● PAGE:
★ ★ ★ ★ ★

System controls for electronic data interchange. (The Practitioner & the Computer)by Tsay, Bor-Yi
System Controls for Electronic Data Interchange
The success of the banking industry in utilizing electronic funds transfer systems (EFTS) led the way for electronic data interchange (EDI) to gain popularity as a means of data communication between vendors and customers in some industries. Generally, in an EDI environment, an on-line communication network links the computer systems of a given vendor and its customers. A customer can place an order through the EDI network to a vendor's system, thus avoiding some clerical paperwork and saving the time required for postal delivery. After receiving the order through the network, the vendor can acknowledge the order, issue a delivery notice, and dispatch an invoice through the same network. In some cases, by mutual agreement, a manufacturer can access his or her customer's inventory status file through an EDI network and replenish the customer's inventory automatically. Conventional paper documents are substantially reduced under these circumstances.
Manufacturers with EDI network communication can now obtain information concerning market demands and supplies faster than before, allowing them to respond to market conditions on a timely basis. Experiences of automotive, textile, and apparel industries all indicate that both production lead time and stock inventory have been substantially decreased. Accordingly, the cost of production can be reduced. Retailers, in turn, can avoid stock-out and capture more sales because suppliers can respond swiftly to unexpected surges in demand on popular items. For example, Seminole Manufacturing Co. reportedly has cut its delivery time of men's polyester slacks to Wal-Mart to 22 days-- a reduction of 50%. Also Wal-Mart's pants sales are up 31% over a 9- month period. In another example, Navistar International Corp. has cut its truck inventory by a third, or $167 million, which is a reduction from 33-day supply to a 6-day supply. Quick response to market conditions and reduction of production costs provide EDI network participants a competitive edge over nonparticipants.

★ ★ ★ ★ ★

● EXTRACTED ENTRIES:
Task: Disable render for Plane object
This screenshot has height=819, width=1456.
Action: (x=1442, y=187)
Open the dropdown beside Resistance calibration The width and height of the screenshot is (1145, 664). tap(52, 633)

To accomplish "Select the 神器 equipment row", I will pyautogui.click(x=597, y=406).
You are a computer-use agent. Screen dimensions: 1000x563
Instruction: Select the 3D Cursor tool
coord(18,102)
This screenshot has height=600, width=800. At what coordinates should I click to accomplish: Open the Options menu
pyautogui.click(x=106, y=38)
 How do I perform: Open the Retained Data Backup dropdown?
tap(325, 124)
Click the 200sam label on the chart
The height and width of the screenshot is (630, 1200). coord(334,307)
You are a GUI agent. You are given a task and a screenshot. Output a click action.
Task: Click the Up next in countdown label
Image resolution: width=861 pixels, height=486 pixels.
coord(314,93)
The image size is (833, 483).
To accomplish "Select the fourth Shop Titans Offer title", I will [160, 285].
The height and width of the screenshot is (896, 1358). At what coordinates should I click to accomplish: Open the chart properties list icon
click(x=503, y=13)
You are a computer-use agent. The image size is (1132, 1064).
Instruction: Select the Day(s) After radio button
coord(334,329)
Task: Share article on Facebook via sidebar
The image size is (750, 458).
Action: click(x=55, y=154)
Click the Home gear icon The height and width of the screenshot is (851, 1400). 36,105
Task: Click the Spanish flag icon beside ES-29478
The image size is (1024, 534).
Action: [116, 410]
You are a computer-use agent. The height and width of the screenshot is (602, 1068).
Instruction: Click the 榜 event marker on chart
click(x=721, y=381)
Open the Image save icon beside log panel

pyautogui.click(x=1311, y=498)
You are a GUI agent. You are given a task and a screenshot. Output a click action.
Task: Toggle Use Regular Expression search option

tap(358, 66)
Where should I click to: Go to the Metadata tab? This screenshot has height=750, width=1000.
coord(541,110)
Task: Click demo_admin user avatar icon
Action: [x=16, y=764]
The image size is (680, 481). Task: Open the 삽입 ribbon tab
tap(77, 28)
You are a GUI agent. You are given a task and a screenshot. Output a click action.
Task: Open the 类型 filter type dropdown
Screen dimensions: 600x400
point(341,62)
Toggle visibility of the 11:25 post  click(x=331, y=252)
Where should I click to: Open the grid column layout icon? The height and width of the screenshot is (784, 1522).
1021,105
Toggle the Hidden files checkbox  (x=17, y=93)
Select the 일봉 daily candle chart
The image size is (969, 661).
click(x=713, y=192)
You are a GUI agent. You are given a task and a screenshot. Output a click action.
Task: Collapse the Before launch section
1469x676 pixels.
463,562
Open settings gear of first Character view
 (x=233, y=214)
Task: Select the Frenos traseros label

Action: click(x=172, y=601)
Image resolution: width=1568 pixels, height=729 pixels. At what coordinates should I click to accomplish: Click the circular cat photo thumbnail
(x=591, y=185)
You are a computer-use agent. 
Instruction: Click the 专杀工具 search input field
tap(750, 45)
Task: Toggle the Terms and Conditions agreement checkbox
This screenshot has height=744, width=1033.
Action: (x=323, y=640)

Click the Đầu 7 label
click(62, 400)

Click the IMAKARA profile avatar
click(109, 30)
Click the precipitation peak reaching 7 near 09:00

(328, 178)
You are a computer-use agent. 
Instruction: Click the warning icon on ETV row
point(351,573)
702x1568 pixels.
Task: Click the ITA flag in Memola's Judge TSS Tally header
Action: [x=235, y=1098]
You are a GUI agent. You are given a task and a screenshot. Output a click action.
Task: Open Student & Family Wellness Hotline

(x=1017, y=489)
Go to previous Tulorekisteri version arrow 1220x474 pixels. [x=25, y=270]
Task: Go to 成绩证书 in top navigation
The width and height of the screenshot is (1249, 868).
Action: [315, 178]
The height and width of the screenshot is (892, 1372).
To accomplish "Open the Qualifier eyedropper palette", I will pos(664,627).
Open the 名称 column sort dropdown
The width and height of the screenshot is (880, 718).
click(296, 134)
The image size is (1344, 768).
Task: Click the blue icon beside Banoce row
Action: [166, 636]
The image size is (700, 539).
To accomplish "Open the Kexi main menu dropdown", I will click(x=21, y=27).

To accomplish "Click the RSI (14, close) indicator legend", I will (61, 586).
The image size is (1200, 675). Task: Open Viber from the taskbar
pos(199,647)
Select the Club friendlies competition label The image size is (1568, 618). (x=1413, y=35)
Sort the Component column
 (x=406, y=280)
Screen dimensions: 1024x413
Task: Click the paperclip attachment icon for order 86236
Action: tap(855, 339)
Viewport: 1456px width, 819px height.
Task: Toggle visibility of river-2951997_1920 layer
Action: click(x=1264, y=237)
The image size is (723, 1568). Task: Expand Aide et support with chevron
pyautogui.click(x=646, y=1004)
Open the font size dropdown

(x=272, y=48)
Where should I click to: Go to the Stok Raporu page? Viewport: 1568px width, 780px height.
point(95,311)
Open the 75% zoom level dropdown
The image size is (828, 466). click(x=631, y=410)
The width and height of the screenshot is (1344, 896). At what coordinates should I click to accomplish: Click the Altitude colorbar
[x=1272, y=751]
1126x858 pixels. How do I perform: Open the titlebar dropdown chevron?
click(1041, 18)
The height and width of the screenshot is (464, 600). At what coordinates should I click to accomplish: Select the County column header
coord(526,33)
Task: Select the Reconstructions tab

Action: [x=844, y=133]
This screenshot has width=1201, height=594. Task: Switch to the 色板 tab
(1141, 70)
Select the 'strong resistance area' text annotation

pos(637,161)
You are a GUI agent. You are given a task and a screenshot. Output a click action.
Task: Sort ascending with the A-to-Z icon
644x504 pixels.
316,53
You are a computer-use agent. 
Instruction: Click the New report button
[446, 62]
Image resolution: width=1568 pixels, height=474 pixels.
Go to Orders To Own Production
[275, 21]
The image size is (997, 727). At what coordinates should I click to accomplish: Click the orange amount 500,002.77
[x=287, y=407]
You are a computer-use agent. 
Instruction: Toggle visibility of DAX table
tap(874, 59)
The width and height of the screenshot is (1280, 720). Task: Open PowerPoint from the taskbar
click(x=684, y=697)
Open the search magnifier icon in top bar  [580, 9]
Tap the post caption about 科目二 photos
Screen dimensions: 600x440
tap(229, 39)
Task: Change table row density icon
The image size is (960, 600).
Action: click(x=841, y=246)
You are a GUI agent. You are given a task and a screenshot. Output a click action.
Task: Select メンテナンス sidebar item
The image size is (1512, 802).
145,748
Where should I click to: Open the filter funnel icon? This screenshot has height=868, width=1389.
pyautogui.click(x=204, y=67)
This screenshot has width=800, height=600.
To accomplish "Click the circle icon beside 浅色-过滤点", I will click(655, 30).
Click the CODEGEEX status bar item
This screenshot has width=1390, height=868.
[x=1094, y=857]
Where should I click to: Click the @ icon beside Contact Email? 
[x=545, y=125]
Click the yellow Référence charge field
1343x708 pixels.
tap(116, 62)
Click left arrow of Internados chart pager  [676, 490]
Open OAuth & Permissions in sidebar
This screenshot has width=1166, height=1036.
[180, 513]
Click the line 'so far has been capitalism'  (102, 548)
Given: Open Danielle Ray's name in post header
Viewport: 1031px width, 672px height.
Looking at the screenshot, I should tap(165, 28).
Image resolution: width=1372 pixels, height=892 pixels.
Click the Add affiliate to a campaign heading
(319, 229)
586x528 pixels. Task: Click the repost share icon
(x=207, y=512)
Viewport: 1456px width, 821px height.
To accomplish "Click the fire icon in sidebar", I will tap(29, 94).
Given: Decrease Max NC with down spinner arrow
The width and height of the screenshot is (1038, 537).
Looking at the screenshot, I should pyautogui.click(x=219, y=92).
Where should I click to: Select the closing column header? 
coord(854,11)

★ ★ ★ ★ ★

● TO-DO LIST:
- a) In the article on electronic data interchange, by how much did Navistar International Corp. cut its truck inventory?
- b) Carry on the article on electronic data interchange from its last sentence.

● ANSWERS PROVIDED:
- a) By a third, or $167 million, going from a 33-day supply to a 6-day supply.

- b)
The EFTS in the banking industry has generally limited its network communication to banks only. The new development in EDI technology, however, enables the industry to expand the boundary of its network. Some banks are trying to connect their customers' systems with the banks' systems so that a transfer of funds electronically from a merchant's account to a supplier's account would become possible. With the banking industry included in the EDI network, a purchaser, after inspecting delivered orders, could pay the bill electronically by transferring funds from his bank account to the vendor's account. The swift transfer of funds might affect traders' float cost--payees' float cost would decrease while payors' would increase. However, since most firms are involved in transactions related to both collections and payments, it is likely that gains and losses on float costs caused by swift transfer of funds would offset each other to some extent. Consequently, the net effect would probably be insignificant. On the other hand, however, fast inventory turnover and funds transfer would significantly decrease the amount of required working capital for members of an EDI network.
The use of EDI network communication brings the just-in-time (JIT) management concept one step closer to reality. Vendors can use an electronic transfer system where the initial purchase order (or delivery schedule) automatically sets up electronic data transfers at the delivery date and electronic funds transfers at the payment date.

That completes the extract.